Task instructions: Reproduce the following data exactly, minus any images.

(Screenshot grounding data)
******

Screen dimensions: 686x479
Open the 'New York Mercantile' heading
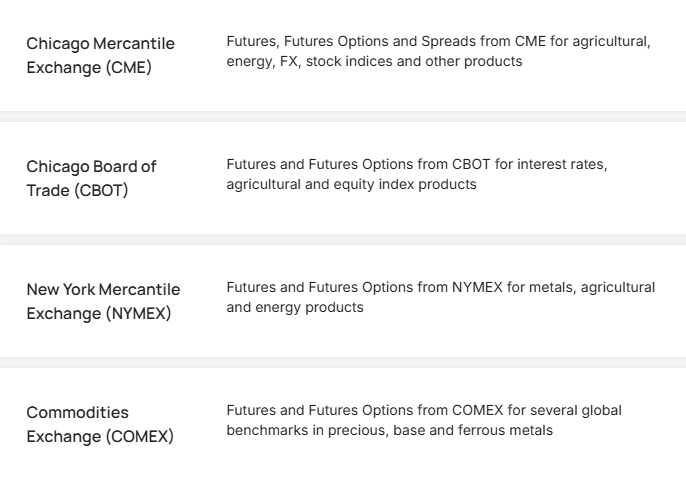(103, 289)
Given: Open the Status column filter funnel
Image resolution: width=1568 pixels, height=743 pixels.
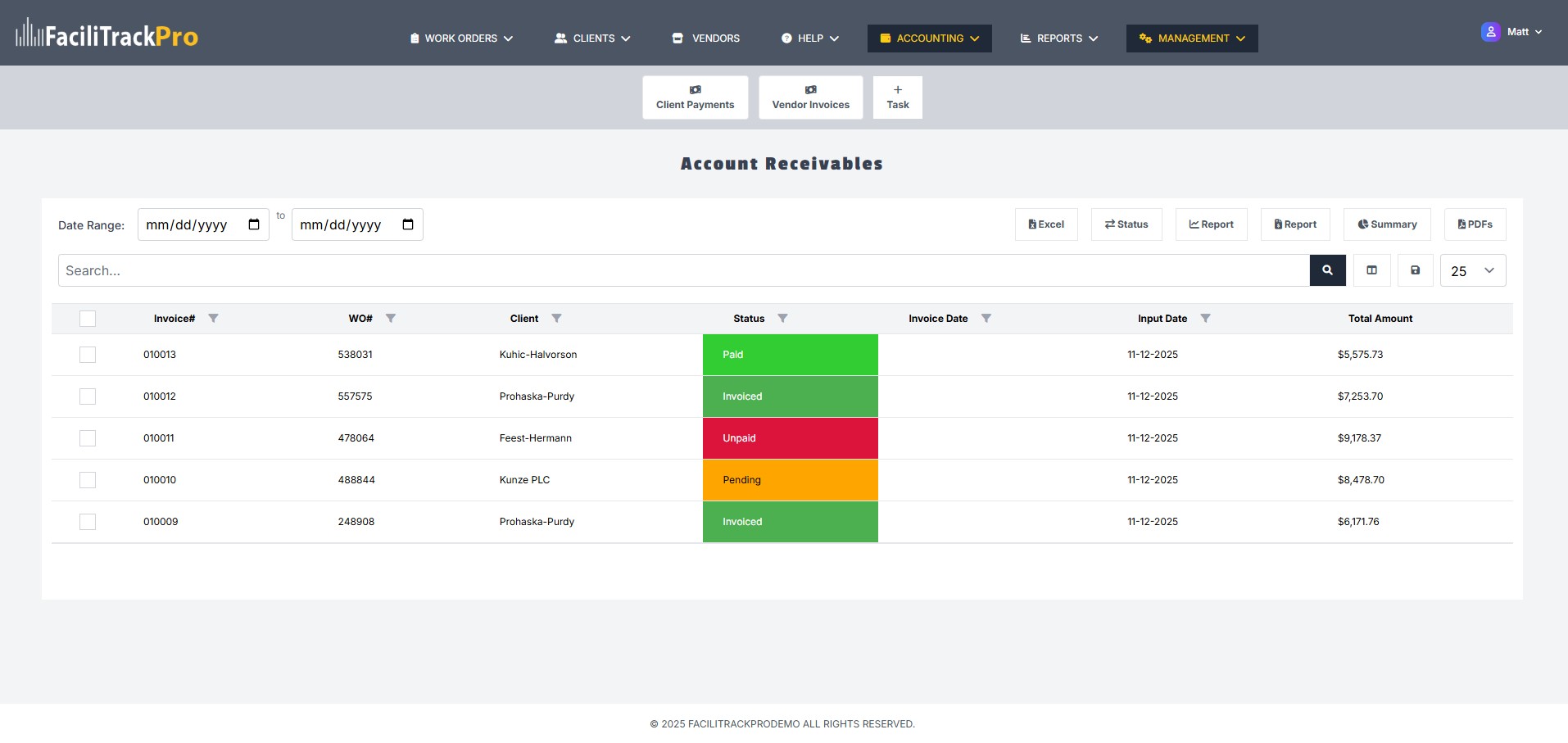Looking at the screenshot, I should [782, 319].
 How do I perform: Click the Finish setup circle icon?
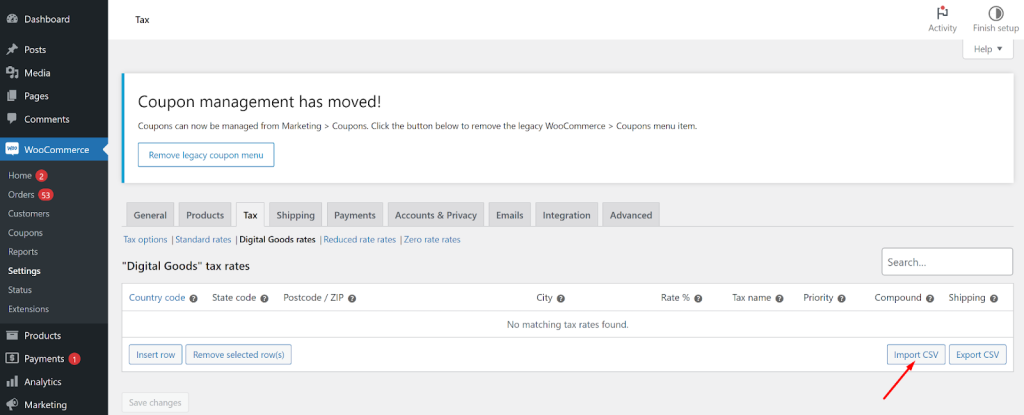pos(995,12)
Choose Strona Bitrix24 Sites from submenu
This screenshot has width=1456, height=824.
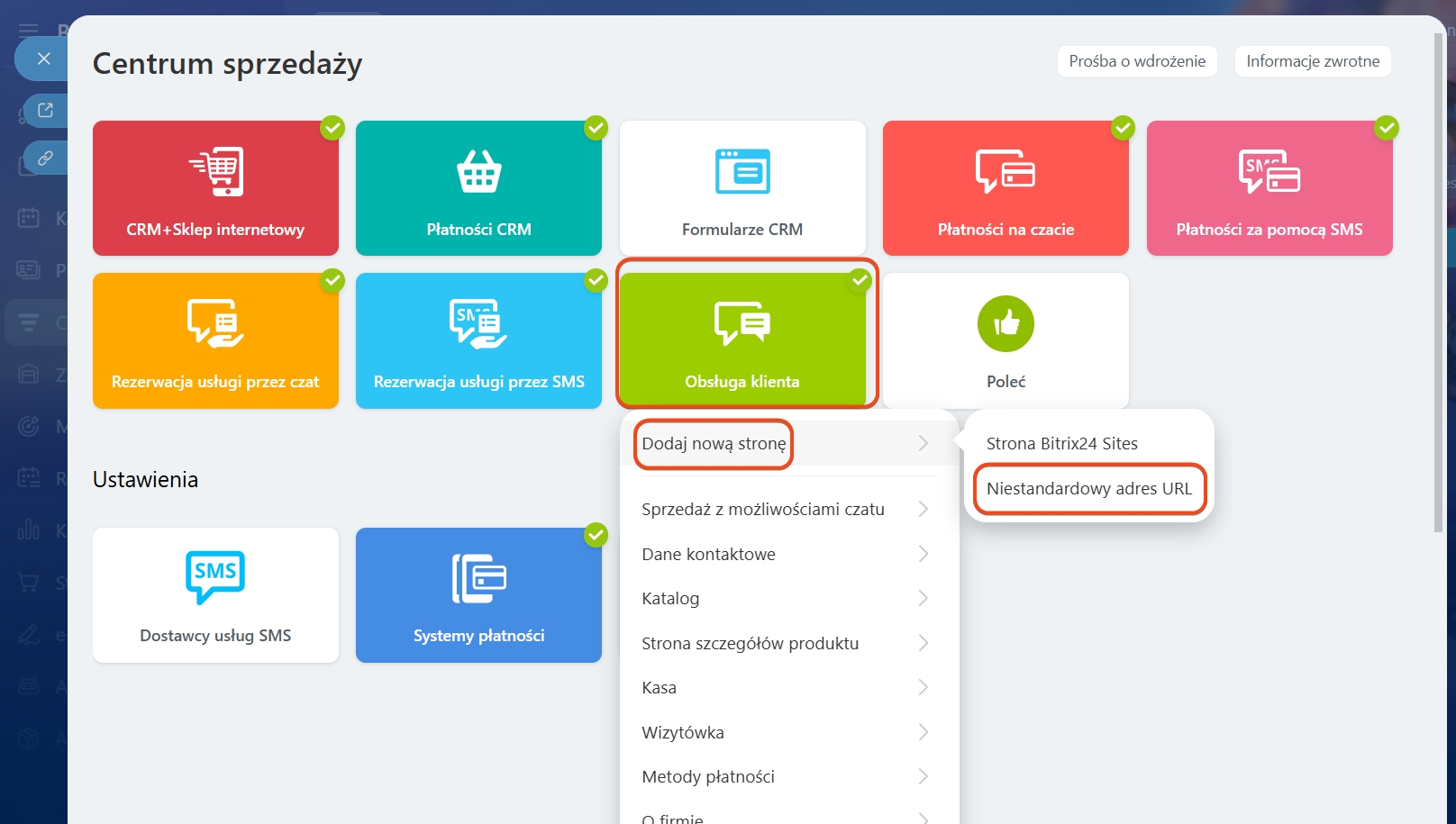(x=1061, y=443)
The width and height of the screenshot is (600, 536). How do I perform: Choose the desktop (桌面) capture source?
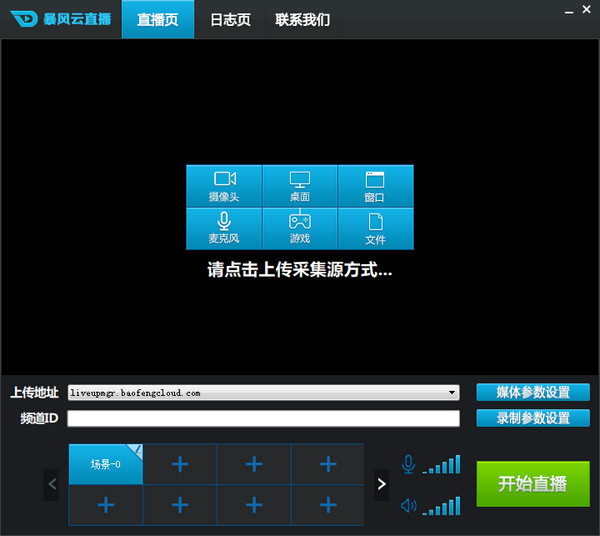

******

Finished task:
Screen dimensions: 686x479
Open the 'New York Mercantile' heading
(103, 289)
Given: Open the Status column filter funnel
Image resolution: width=1568 pixels, height=743 pixels.
Looking at the screenshot, I should [782, 319].
 How do I perform: Click the Finish setup circle icon?
pos(995,12)
Choose Strona Bitrix24 Sites from submenu
This screenshot has width=1456, height=824.
(x=1061, y=443)
The width and height of the screenshot is (600, 536). How do I perform: Choose the desktop (桌面) capture source?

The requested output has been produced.